Honor the `HUMAN_CHECKPOINT` flag in `CLAUDE.md` (default: `true`). This skill *downloads* — it does not generate data — but a few code paths still create derived or synthetic artifacts. When `HUMAN_CHECKPOINT` is `true`, **PAUSE** and request explicit user approval before any of the following; when `false`, log the decision to `output/PROJ_NOTES.md` and proceed.

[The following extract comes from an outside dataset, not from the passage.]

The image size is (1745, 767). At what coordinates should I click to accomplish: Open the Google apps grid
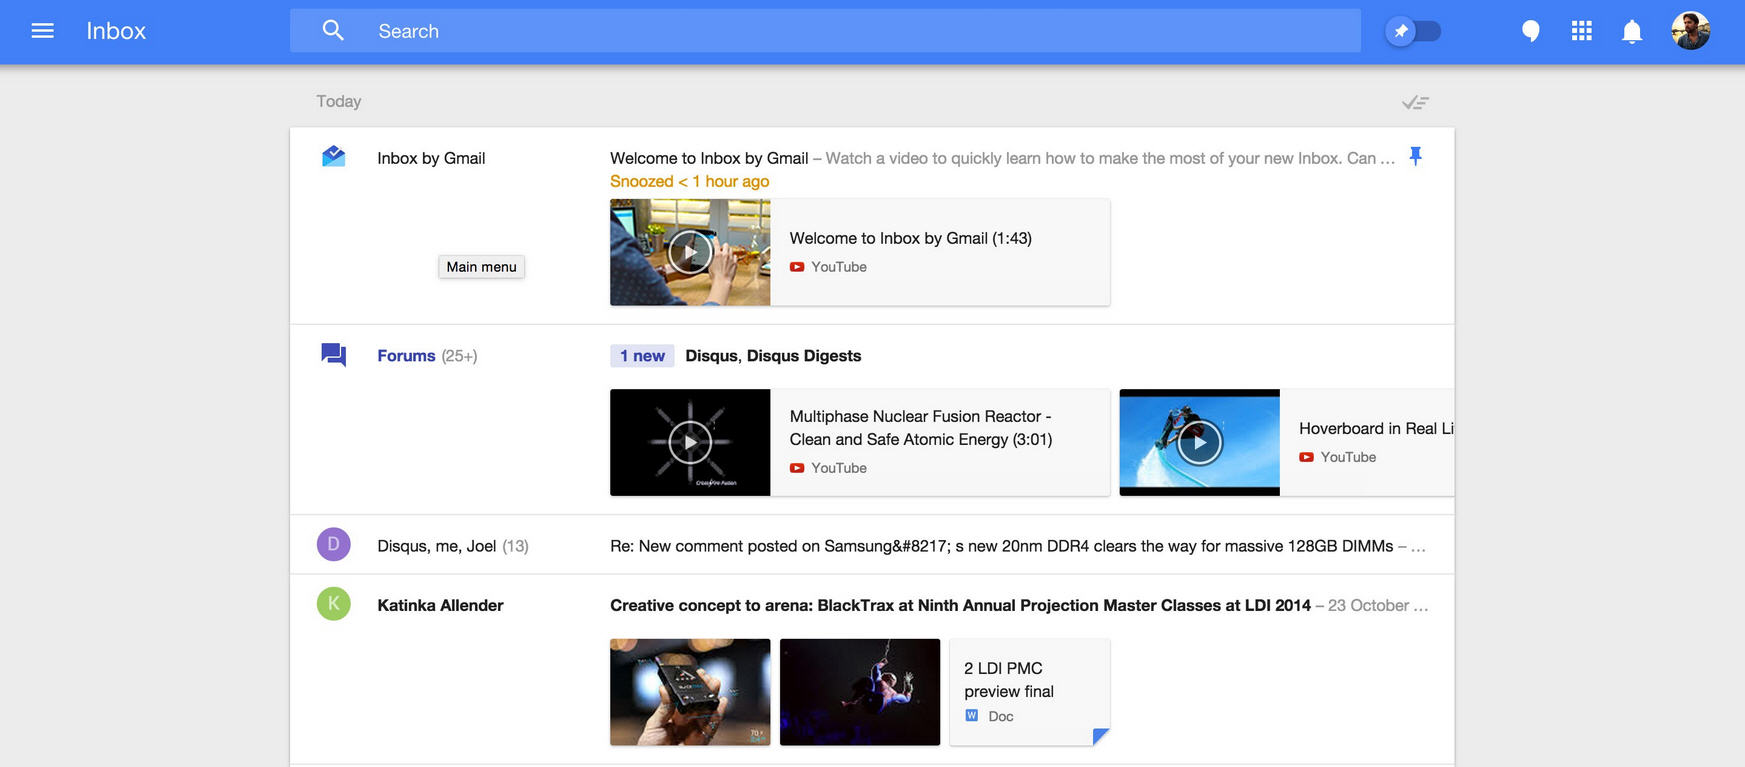coord(1581,31)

| Trigger | Show before pausing |
|---|---|
| The requested dataset does not exist in any authoritative source and you are about to construct a substitute by combining other sources (e.g., synthesizing a "population × land cover" raster from two unaligned products) | Component sources, alignment / resampling / reprojection recipe, target schema, and the analytical risk if the synthesis is later treated as primary data |
| You are about to generate a *simulated* dataset (random points, synthetic boundaries, climate scenario realizations, demonstration data) for an experiment | Generator (function + parameters + seed), N, spatial extent, intended use, and explicit confirmation that it will be tagged `synthetic: true` in the manifest |
| You are about to call a parametric API (Open-Meteo, Census ACS, Overpass) with parameters you inferred — not parameters the user gave — that materially shape the result (bbox larger than asked, time range padded, variable list expanded) | Inferred vs requested parameters side-by-side and how they change the resulting dataset |
| You are about to spatially subset, temporally aggregate, or otherwise transform a raw download before placing it in `data/raw/` | The transform, why it is being done before raw storage (default: it shouldn't be — raw must stay raw) |
| A download failed and you are about to substitute an alternative source whose schema differs (different variable names, units, resolution) | Original vs substitute schema diff, unit / projection conversions implied, and downstream claims that depend on field equivalence |

Synthetic and substitute datasets must be recorded in `data/DATA_MANIFEST.md` with `Source: SYNTHESIZED` (or `SUBSTITUTED`), the recipe, and a `Synthesis approved by user: YYYY-MM-DD` line. Do not list a synthesized dataset under the same heading as authoritative downloads.

---

## Phase 4: Validate Downloads

**Every download must be validated.** Never assume a download succeeded just because no exception was raised.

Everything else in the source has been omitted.